§ WHAT YOU WILL DO: Duplicate each line of the material below verbatim, changing nothing.

☆ ☆ ☆ ☆ ☆

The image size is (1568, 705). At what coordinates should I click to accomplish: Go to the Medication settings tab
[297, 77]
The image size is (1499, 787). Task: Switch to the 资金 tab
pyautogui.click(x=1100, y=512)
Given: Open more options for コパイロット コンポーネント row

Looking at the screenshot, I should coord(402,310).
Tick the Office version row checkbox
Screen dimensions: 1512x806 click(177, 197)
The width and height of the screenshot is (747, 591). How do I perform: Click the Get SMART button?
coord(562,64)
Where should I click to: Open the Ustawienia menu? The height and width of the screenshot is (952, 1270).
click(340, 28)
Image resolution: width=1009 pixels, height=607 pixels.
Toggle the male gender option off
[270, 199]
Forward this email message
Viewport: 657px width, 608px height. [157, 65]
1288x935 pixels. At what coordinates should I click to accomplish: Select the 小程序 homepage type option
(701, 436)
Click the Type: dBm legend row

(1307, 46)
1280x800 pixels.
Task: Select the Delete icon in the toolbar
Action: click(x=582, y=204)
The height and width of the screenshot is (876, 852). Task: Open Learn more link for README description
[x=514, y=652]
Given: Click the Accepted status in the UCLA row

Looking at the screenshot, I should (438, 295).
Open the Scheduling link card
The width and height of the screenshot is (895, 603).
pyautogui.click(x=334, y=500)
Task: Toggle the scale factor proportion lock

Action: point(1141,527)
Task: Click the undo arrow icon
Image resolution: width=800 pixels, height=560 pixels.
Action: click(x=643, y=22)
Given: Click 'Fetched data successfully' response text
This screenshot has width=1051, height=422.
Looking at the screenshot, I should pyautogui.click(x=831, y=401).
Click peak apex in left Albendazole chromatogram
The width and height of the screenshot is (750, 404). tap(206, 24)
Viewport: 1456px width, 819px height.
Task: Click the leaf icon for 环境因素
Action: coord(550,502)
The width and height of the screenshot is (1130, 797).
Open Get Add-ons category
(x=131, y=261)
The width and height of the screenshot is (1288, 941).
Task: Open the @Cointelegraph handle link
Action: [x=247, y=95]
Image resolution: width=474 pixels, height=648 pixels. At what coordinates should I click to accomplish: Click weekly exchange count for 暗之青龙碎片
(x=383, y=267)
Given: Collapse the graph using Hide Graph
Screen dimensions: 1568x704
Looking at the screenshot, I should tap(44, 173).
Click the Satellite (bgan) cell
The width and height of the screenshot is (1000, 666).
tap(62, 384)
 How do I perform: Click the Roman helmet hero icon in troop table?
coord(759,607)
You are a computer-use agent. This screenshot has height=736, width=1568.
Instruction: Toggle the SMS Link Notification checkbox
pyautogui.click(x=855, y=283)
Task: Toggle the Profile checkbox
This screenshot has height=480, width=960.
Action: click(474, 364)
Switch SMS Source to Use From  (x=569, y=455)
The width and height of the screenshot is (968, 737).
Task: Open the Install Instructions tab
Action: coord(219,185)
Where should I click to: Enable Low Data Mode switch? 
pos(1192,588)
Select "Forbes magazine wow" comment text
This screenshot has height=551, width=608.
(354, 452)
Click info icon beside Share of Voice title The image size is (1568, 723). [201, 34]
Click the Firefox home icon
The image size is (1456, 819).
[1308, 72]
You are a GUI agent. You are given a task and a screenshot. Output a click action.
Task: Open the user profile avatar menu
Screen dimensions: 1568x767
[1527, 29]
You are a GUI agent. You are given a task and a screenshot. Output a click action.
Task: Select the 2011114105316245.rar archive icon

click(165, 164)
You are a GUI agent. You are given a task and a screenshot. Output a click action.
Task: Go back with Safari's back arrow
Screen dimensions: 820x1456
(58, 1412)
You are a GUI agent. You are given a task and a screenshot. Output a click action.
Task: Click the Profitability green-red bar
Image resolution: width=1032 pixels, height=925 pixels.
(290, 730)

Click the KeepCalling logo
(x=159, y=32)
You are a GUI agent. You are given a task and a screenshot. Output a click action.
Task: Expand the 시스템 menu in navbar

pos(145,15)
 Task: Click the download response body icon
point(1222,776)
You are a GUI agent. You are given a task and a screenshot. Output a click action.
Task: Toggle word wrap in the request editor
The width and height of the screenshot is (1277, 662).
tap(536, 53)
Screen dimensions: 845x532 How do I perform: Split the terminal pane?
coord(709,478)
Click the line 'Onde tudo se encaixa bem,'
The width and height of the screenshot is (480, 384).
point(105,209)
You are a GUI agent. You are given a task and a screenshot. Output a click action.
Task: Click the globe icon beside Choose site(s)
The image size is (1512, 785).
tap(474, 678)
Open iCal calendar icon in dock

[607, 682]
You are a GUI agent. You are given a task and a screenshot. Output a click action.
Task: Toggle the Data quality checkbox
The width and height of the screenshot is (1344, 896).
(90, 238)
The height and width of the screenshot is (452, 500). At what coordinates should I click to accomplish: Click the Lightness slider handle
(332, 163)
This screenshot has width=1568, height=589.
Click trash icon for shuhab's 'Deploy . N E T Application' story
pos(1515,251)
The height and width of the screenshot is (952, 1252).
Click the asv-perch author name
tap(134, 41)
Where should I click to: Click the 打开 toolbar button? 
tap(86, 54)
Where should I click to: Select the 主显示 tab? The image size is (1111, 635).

☆ ☆ ☆ ☆ ☆

§ ANSWER FOR THE TASK:
The image size is (1568, 705). At what coordinates should I click to accomplish: Go to the Medication settings tab
[297, 77]
The image size is (1499, 787). Task: Switch to the 资金 tab
pyautogui.click(x=1100, y=512)
Given: Open more options for コパイロット コンポーネント row

Looking at the screenshot, I should coord(402,310).
Tick the Office version row checkbox
Screen dimensions: 1512x806 click(177, 197)
The width and height of the screenshot is (747, 591). How do I perform: Click the Get SMART button?
coord(562,64)
Where should I click to: Open the Ustawienia menu? The height and width of the screenshot is (952, 1270).
click(340, 28)
Image resolution: width=1009 pixels, height=607 pixels.
Toggle the male gender option off
[270, 199]
Forward this email message
Viewport: 657px width, 608px height. [157, 65]
1288x935 pixels. At what coordinates should I click to accomplish: Select the 小程序 homepage type option
(701, 436)
Click the Type: dBm legend row

(1307, 46)
1280x800 pixels.
Task: Select the Delete icon in the toolbar
Action: click(x=582, y=204)
The height and width of the screenshot is (876, 852). Task: Open Learn more link for README description
[x=514, y=652]
Given: Click the Accepted status in the UCLA row

Looking at the screenshot, I should (438, 295).
Open the Scheduling link card
The width and height of the screenshot is (895, 603).
pyautogui.click(x=334, y=500)
Task: Toggle the scale factor proportion lock

Action: point(1141,527)
Task: Click the undo arrow icon
Image resolution: width=800 pixels, height=560 pixels.
Action: click(x=643, y=22)
Given: Click 'Fetched data successfully' response text
This screenshot has width=1051, height=422.
Looking at the screenshot, I should pyautogui.click(x=831, y=401).
Click peak apex in left Albendazole chromatogram
The width and height of the screenshot is (750, 404). tap(206, 24)
Viewport: 1456px width, 819px height.
Task: Click the leaf icon for 环境因素
Action: coord(550,502)
The width and height of the screenshot is (1130, 797).
Open Get Add-ons category
(x=131, y=261)
The width and height of the screenshot is (1288, 941).
Task: Open the @Cointelegraph handle link
Action: [x=247, y=95]
Image resolution: width=474 pixels, height=648 pixels. At what coordinates should I click to accomplish: Click weekly exchange count for 暗之青龙碎片
(x=383, y=267)
Given: Collapse the graph using Hide Graph
Screen dimensions: 1568x704
Looking at the screenshot, I should tap(44, 173).
Click the Satellite (bgan) cell
The width and height of the screenshot is (1000, 666).
tap(62, 384)
 How do I perform: Click the Roman helmet hero icon in troop table?
coord(759,607)
You are a computer-use agent. This screenshot has height=736, width=1568.
Instruction: Toggle the SMS Link Notification checkbox
pyautogui.click(x=855, y=283)
Task: Toggle the Profile checkbox
This screenshot has height=480, width=960.
Action: click(474, 364)
Switch SMS Source to Use From  (x=569, y=455)
The width and height of the screenshot is (968, 737).
Task: Open the Install Instructions tab
Action: coord(219,185)
Where should I click to: Enable Low Data Mode switch? 
pos(1192,588)
Select "Forbes magazine wow" comment text
This screenshot has height=551, width=608.
(354, 452)
Click info icon beside Share of Voice title The image size is (1568, 723). [201, 34]
Click the Firefox home icon
The image size is (1456, 819).
[1308, 72]
You are a GUI agent. You are given a task and a screenshot. Output a click action.
Task: Open the user profile avatar menu
Screen dimensions: 1568x767
[1527, 29]
You are a GUI agent. You are given a task and a screenshot. Output a click action.
Task: Select the 2011114105316245.rar archive icon

click(165, 164)
You are a GUI agent. You are given a task and a screenshot. Output a click action.
Task: Go back with Safari's back arrow
Screen dimensions: 820x1456
(58, 1412)
You are a GUI agent. You are given a task and a screenshot. Output a click action.
Task: Click the Profitability green-red bar
Image resolution: width=1032 pixels, height=925 pixels.
(290, 730)

Click the KeepCalling logo
(x=159, y=32)
You are a GUI agent. You are given a task and a screenshot. Output a click action.
Task: Expand the 시스템 menu in navbar

pos(145,15)
 Task: Click the download response body icon
point(1222,776)
You are a GUI agent. You are given a task and a screenshot. Output a click action.
Task: Toggle word wrap in the request editor
The width and height of the screenshot is (1277, 662).
tap(536, 53)
Screen dimensions: 845x532 How do I perform: Split the terminal pane?
coord(709,478)
Click the line 'Onde tudo se encaixa bem,'
The width and height of the screenshot is (480, 384).
point(105,209)
You are a GUI agent. You are given a task and a screenshot. Output a click action.
Task: Click the globe icon beside Choose site(s)
The image size is (1512, 785).
tap(474, 678)
Open iCal calendar icon in dock

[607, 682]
You are a GUI agent. You are given a task and a screenshot. Output a click action.
Task: Toggle the Data quality checkbox
The width and height of the screenshot is (1344, 896).
(90, 238)
The height and width of the screenshot is (452, 500). At what coordinates should I click to accomplish: Click the Lightness slider handle
(332, 163)
This screenshot has width=1568, height=589.
Click trash icon for shuhab's 'Deploy . N E T Application' story
pos(1515,251)
The height and width of the screenshot is (952, 1252).
Click the asv-perch author name
tap(134, 41)
Where should I click to: Click the 打开 toolbar button? 
tap(86, 54)
Where should I click to: Select the 主显示 tab? The image size is (1111, 635).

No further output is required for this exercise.